Collected data
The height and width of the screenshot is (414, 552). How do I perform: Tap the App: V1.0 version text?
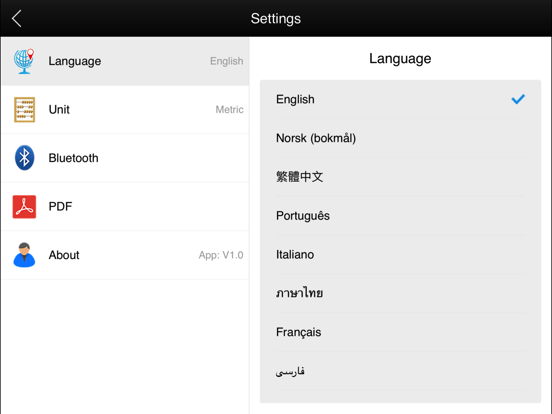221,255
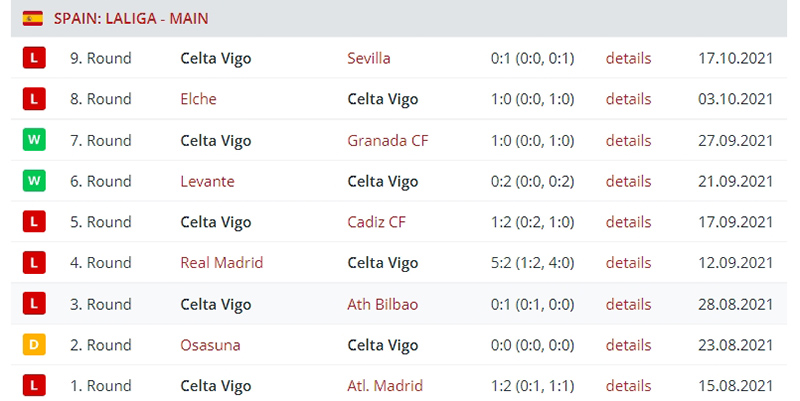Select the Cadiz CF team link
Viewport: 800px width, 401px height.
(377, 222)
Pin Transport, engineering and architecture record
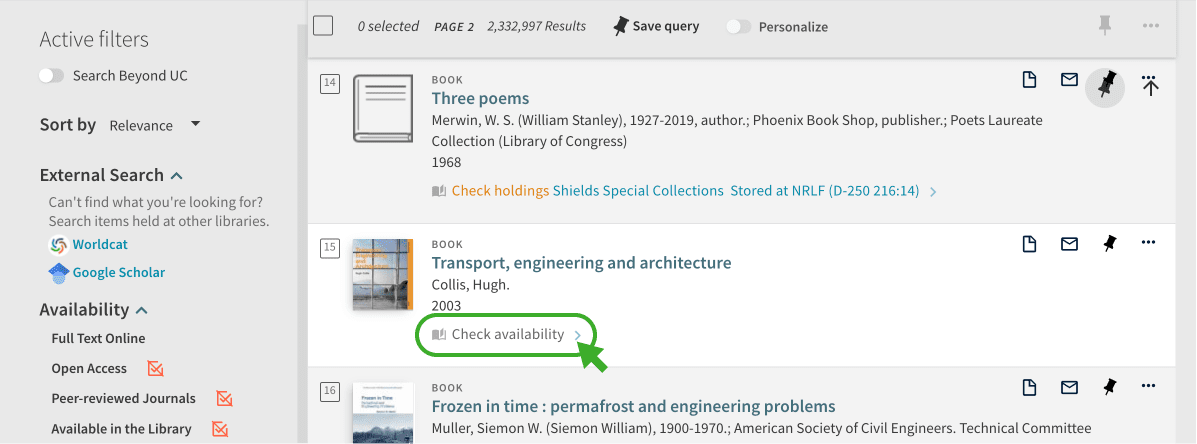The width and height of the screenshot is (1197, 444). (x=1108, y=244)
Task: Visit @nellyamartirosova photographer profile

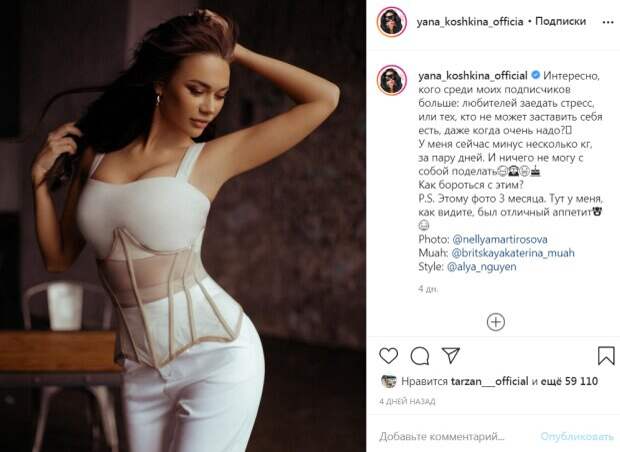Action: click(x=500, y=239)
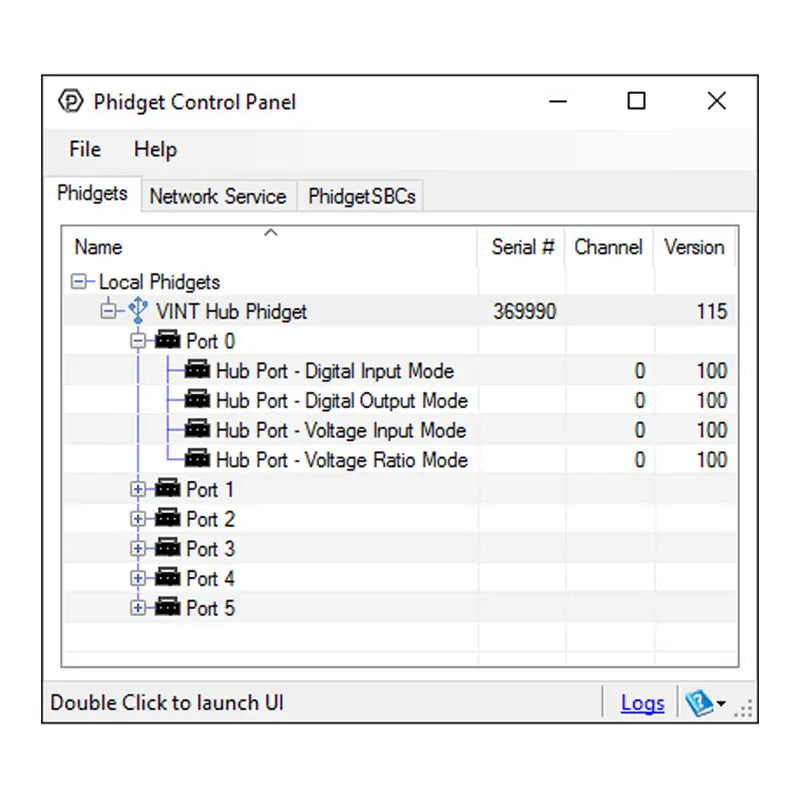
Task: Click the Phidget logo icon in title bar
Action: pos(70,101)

*Your goal*. Set down the entries above exactly, and keep every picture out of your copy.

*Exercise output*.
The height and width of the screenshot is (414, 552). How do I perform: Tap the App: V1.0 version text?
221,255
Select the Cadiz CF team link
Viewport: 800px width, 401px height.
(377, 222)
Pin Transport, engineering and architecture record
The width and height of the screenshot is (1197, 444). (x=1108, y=244)
Task: Visit @nellyamartirosova photographer profile

Action: click(x=500, y=239)
Task: Click the Phidget logo icon in title bar
Action: pos(70,101)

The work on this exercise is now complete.